SKOWHEGAN — A group of high school teachers is trying to meet the employment needs of local businesses by matching them with the abilities of students and recent graduates.

The idea is for high school teachers to prepare young people entering the workforce better, either part time during college or full time after graduation, by finding out which skills work best in which professions.

Teachers from Skowhegan Area High School have penned a survey, asking local business owners what skills they most value in the workplace — skills that can be taught to students before they show up looking for a job. It’s a way to bridge the gap between what schools teach and what employers need and a way to focus on what are considered the most important skills and characteristics, so educators can focus content and practices on developing those important skills, according to Soren Siren, a Skowhegan selectman and physical education teacher at the high school.

Siren said a group called the Community Connections Committee composed the survey, which includes 10 questions about skills and 13 checklist items for a business or profession.

Teachers from the high school, the vocational center and adult education got together to speak with employers and establish a connection with the school, he said. The group of teachers visited a number of local employers to see what they were looking for in an employee.

Members of the group, including educators from Madison, later attended a class called Linking Business, Industry and Education, a course aimed at finding out what businesses are looking for from the students as they prepare to enter the workplace.

“There’s research out there that there is a disconnect between what we think, as a school, we need to get these kids ready for, and prepare them for, and what business and industry really need from the students as far as their skill sets,” Siren said. “We are in hopes to get as many responses as possible.”

Siren said Main Street Skowhegan, the Chamber of Commerce and the town of Skowhegan have forwarded the survey to business contacts, from local banks and restaurants to auto part stores.

He said businesses are asked in the survey to rank each characteristic in order of importance by placing a No. 1 next to the most important competency, through No. 10, for the least important skill.
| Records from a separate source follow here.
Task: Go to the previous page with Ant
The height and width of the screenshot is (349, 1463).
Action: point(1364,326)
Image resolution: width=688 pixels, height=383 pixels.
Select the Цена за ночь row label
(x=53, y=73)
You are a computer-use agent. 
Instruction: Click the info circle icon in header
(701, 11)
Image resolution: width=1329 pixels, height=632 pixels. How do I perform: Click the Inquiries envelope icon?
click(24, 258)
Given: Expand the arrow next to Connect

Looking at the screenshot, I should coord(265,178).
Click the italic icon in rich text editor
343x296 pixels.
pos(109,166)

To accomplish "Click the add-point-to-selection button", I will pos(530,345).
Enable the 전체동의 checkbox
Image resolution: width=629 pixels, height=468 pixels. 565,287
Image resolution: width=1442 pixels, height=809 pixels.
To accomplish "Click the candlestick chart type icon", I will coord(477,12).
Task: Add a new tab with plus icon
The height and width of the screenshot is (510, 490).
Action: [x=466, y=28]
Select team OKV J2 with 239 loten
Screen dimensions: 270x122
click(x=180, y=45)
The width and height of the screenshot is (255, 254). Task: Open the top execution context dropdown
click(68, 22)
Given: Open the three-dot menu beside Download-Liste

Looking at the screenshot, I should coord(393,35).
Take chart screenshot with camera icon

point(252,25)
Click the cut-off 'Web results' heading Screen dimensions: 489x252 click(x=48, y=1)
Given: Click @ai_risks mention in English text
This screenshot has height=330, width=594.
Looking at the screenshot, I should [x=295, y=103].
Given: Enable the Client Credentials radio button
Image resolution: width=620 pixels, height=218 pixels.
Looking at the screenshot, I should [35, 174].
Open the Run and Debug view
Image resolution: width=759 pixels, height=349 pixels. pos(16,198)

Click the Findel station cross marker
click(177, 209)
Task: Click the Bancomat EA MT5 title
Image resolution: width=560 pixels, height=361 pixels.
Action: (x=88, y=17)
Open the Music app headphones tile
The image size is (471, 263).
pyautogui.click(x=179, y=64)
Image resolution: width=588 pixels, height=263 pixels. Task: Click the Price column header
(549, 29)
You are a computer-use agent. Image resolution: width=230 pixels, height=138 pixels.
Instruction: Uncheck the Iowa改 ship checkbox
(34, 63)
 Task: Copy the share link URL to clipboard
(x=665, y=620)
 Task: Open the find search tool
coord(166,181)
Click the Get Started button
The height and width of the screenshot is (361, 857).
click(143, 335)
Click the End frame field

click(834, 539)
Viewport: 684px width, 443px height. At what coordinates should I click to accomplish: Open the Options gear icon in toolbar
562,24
Skills would include problem solving, creativity, communication, attitude, work habits and something Siren calls “soft skills,” such as looking people in the eye, shaking their hand and communicating well.

“As teachers, we’re always trying to work on dependability, reliability. We’re always trying to do that, but how are we measuring? That is the key,” he said. “Is there a way we can come up with a measurable tool and help kids develop some of those skills?”

Amber Lambke, co-founder of the Somerset Grist Mill in the former county jail in downtown Skowhegan and co-owner of Maine Grains, said she is familiar with soft skills in her business. She said recent graduates whom she hires have to learn the milling trade on the job, but teaching “people skills” in school is just as important.

“I mostly need employees that are dependable, honest — work hard and efficiently,” Lambke said. “It’s important that they understand what hard work is and don’t shy away from difficult tasks.”

When the survey results are compiled, the group will list the top three skills that need to be developed among students, with help from the staff at the high schools, to incorporate in their day-to-day operations. The next step will be to initiate instruction to develop those skills, said Siren, who also is the physical education and heath coordinator in School Administrative District 54 schools.

“We need to look at that data and find out what the common themes are,” he said.